[PROBLEM REQUIREMENTS]: In the text about Myer below, what does the writer name as the necessities needed to live?

First off, let me just say that I am a very grateful person. I am grateful that I live in a society where a brand like Myer exists. But I don’t wake up in the morning and curse that Myer isn’t open yet. I, like all other Australians, don’t need Myer. We don’t rely on Myer providing us with products. This is because nothing your store provides could ever, in anyone’s warped sense of reality constitute a ‘necessity’. Necessities, things needed to live, for lucky Australians like me, include shelter, food, water and healthcare. Everything else is lifestyle. That’s what your store sells isn’t it? Lifestyle choices. As an Australian, I get to enjoy a whole raft of lifestyle choices, Myer being one of them. I get to enjoy so much more than just bare necessities, and that’s why I’m so grateful.

[SOURCE INFORMATION]:
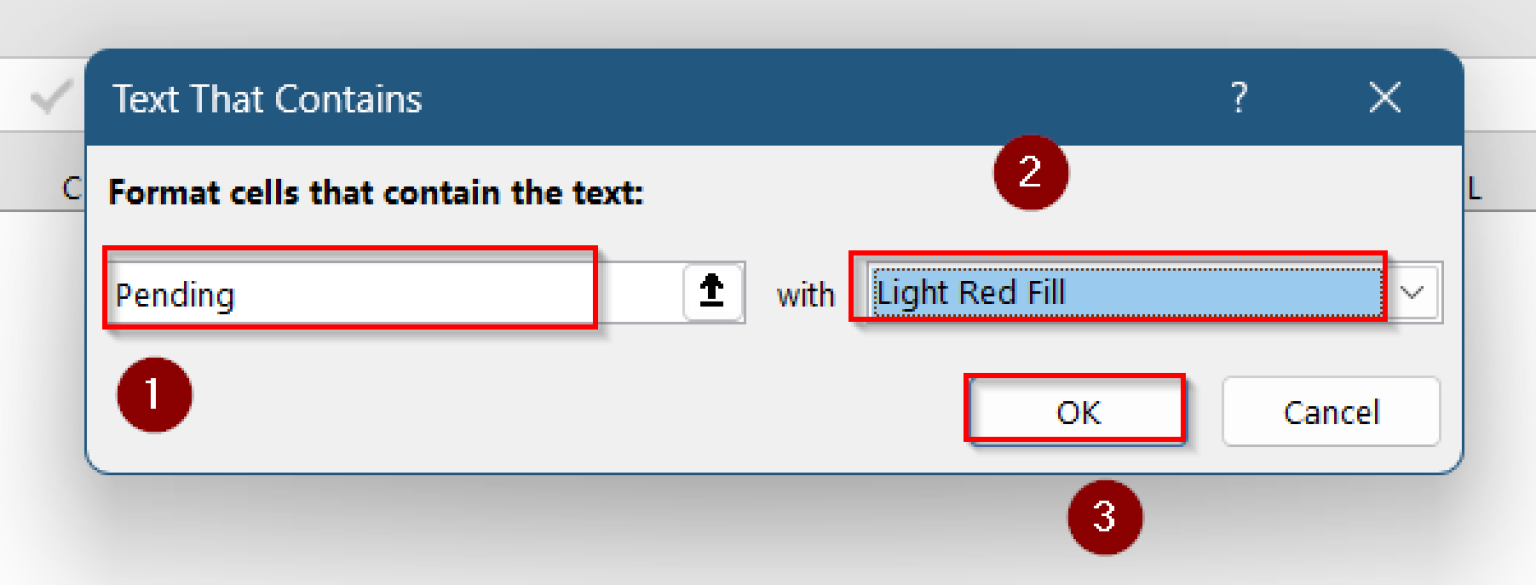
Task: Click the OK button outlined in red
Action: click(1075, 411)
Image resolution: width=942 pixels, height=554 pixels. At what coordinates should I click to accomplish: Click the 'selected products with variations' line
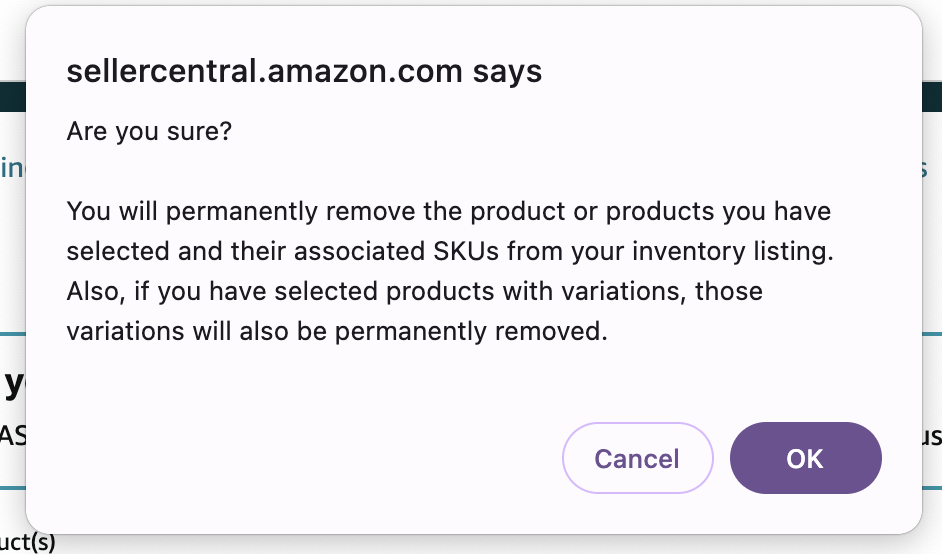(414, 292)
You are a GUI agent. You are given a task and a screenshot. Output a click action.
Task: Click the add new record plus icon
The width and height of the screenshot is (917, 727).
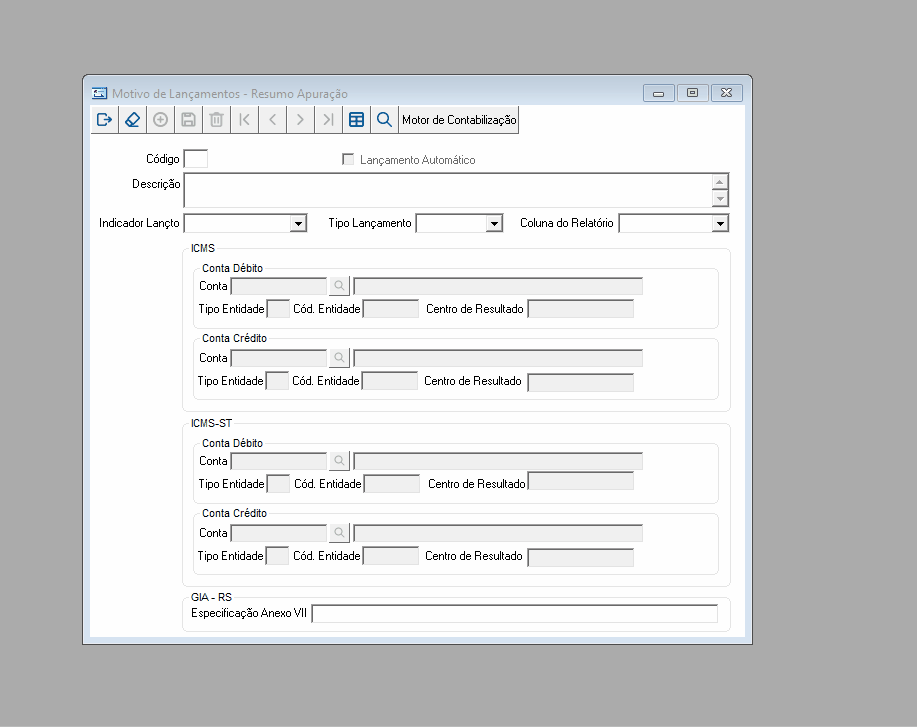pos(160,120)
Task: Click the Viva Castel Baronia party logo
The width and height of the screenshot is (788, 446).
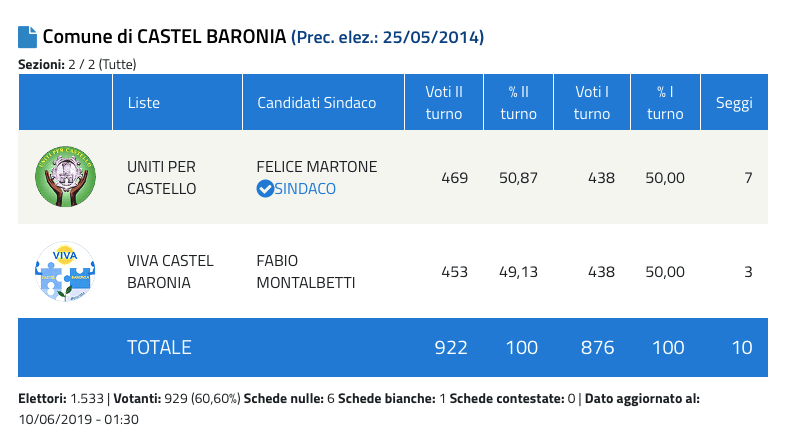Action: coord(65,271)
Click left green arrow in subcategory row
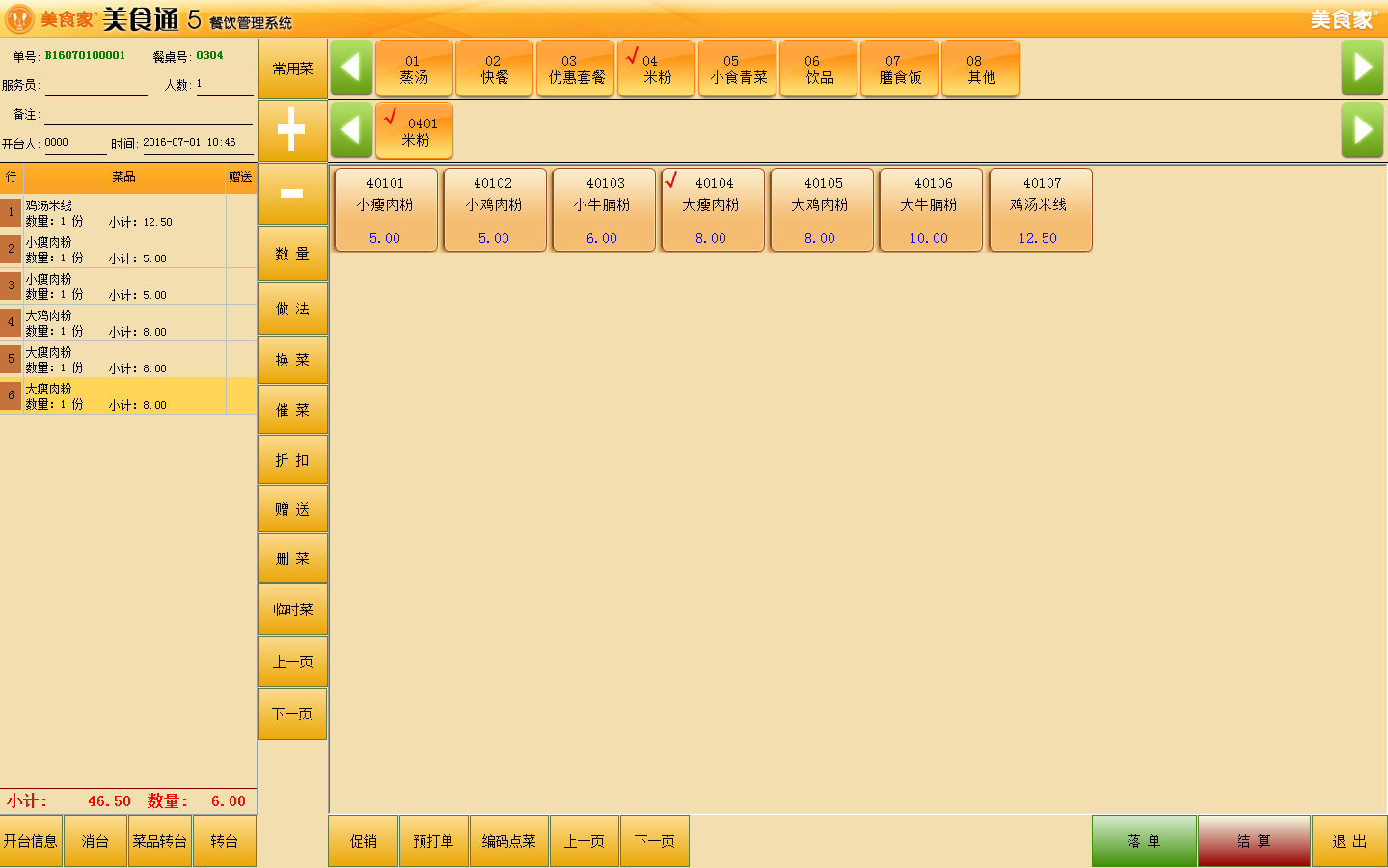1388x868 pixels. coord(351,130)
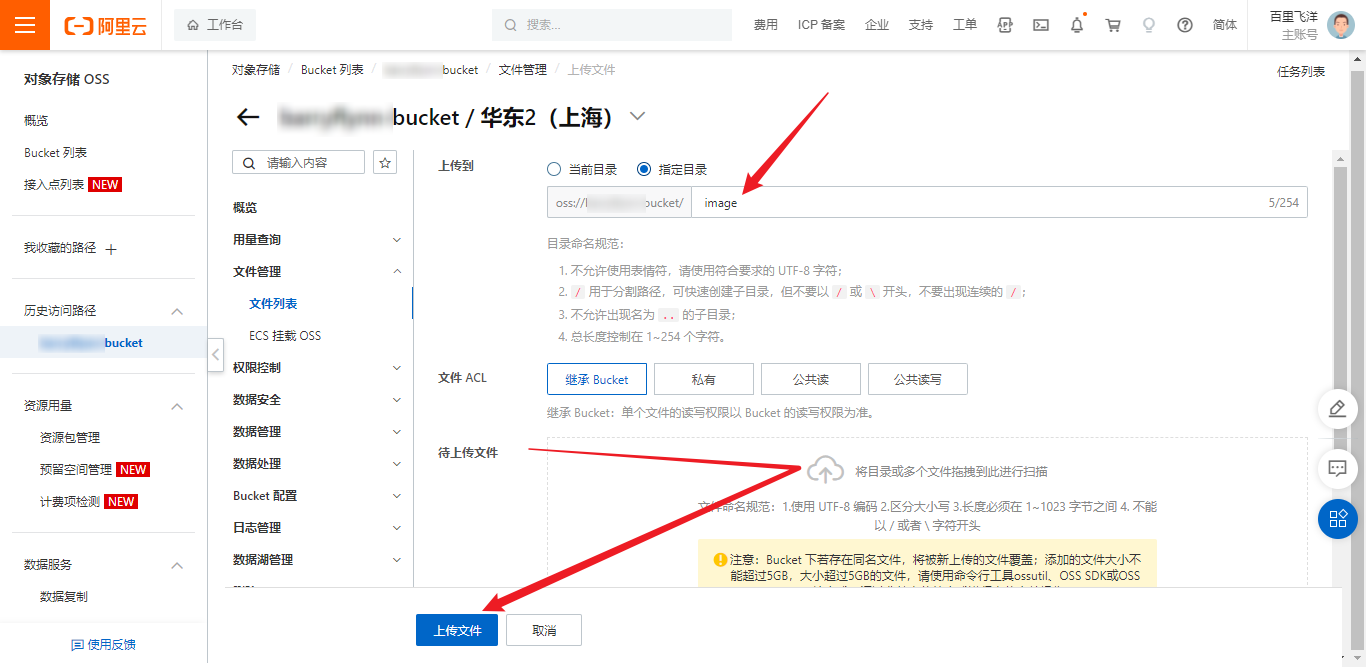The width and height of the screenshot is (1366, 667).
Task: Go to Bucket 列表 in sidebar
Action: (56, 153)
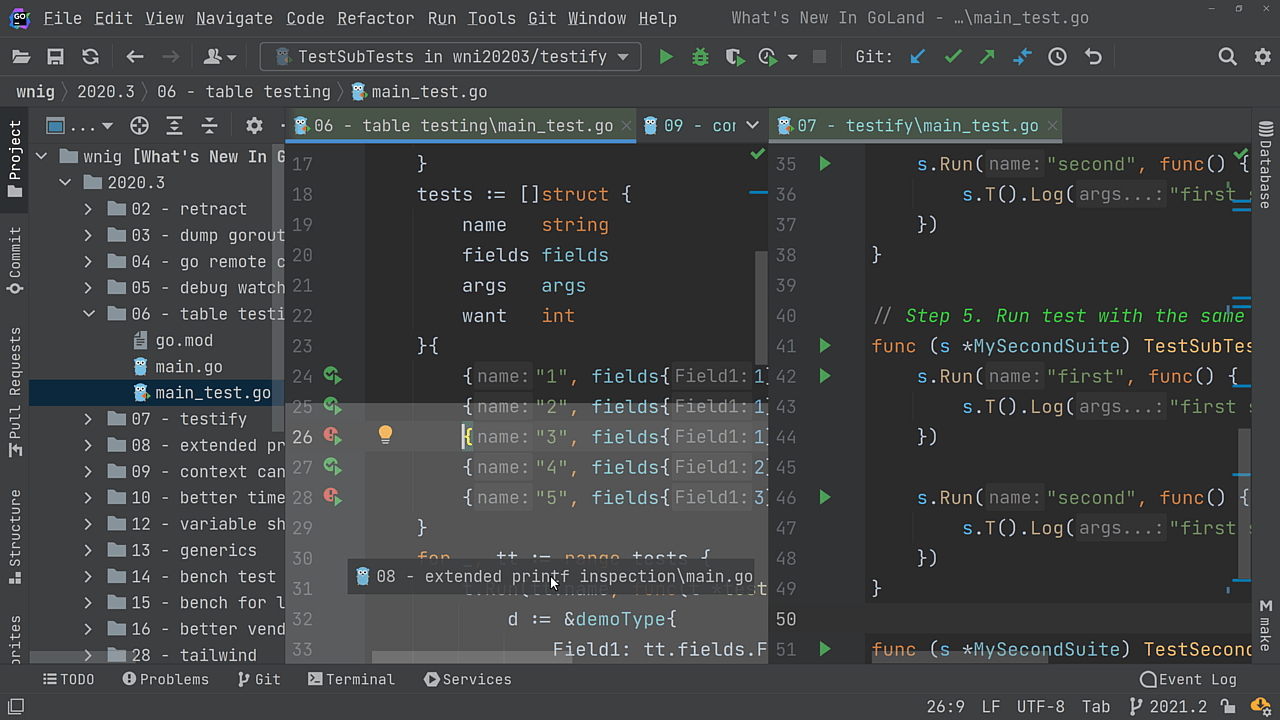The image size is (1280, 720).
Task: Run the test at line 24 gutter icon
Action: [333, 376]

[FINISHED EXERCISE]: Shelter, food, water and healthcare.